Excerto selecionado
Com a nomeação em 1870 do visconde de S. Januário, que viria a ser o primeiro presidente da Sociedade de Geografia de Lisboa (SGL), como governador-geral da Índia, Mesnier entra ao seu serviço – e do governo português – na qualidade de condutor das obras públicas em Goa. Documentou sob a forma cronística a viagem, que acompanhou, do visconde ao norte da Índia, Viagem de Sua Exa. o Sr. Visconde de Sam Januario ás Praças do Norte: Bombaim, Damão, Diu, Praganã e Surrate (Imprensa Nacional de Nova-Goa, 1871). Ali ter-se-á também dedicado ao magistério da Física e da Química na Escola Matemática e Militar de Goa.

Dados apresentados
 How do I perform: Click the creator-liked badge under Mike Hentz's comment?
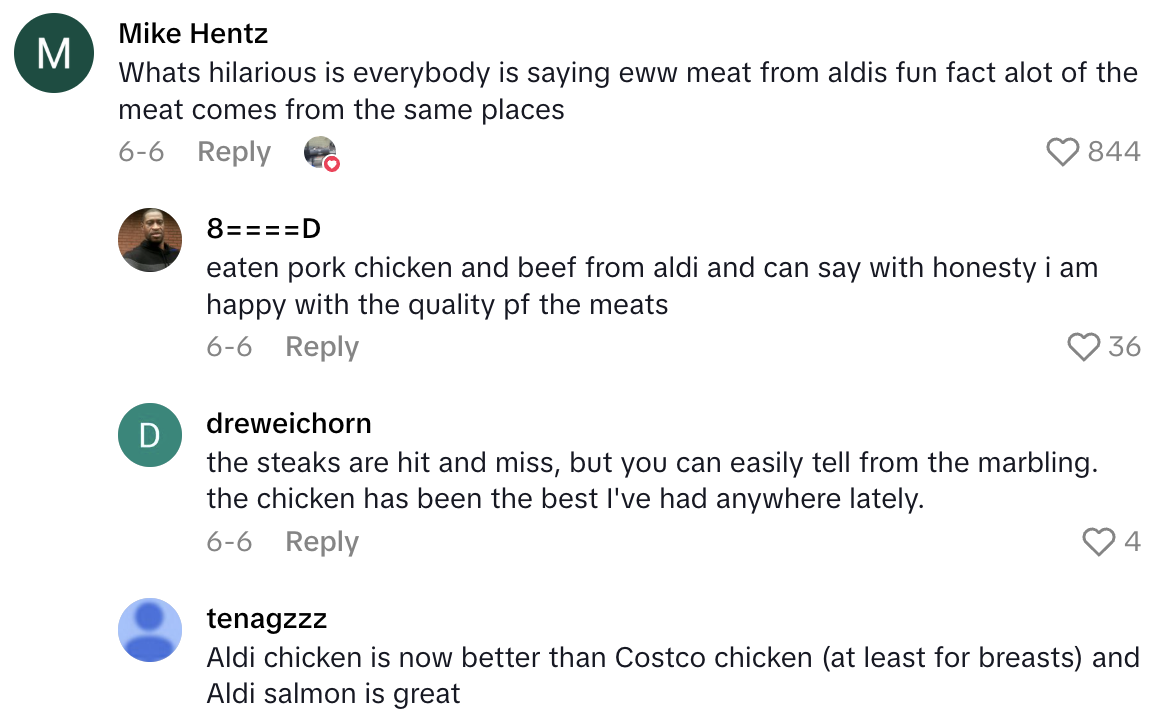click(x=321, y=153)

Instruções da tarefa
Continue o texto sobre Mesnier ao serviço do governo português em Goa, começando logo após a última frase apresentada.

Resposta escrita
Em 1872, o visconde é nomeado governador de Macau e Timor, cargo que ocupa até 1874 e acumula com o de ministro plenipotenciário junto das cortes da China, Japão e Sião, mantendo Mesnier como seu ajudante-de-campo (secretário particular). Em Macau, Mesnier lecionaria Ciências e Física no Seminário de S. José, ao mesmo tempo que estudava a língua chinesa com o sinólogo e tradutor-intérprete Eduardo Marques. Mesnier terá tido uma vida social ativa e dado livre curso à educação musical que recebera da mãe, animando festas e serões. Foi, durante este período, o redator principal da Gazeta de Macau e Timor, um semanário político, literário e noticioso que funcionou de 20 de setembro de 1872 a 20 de março de 1874.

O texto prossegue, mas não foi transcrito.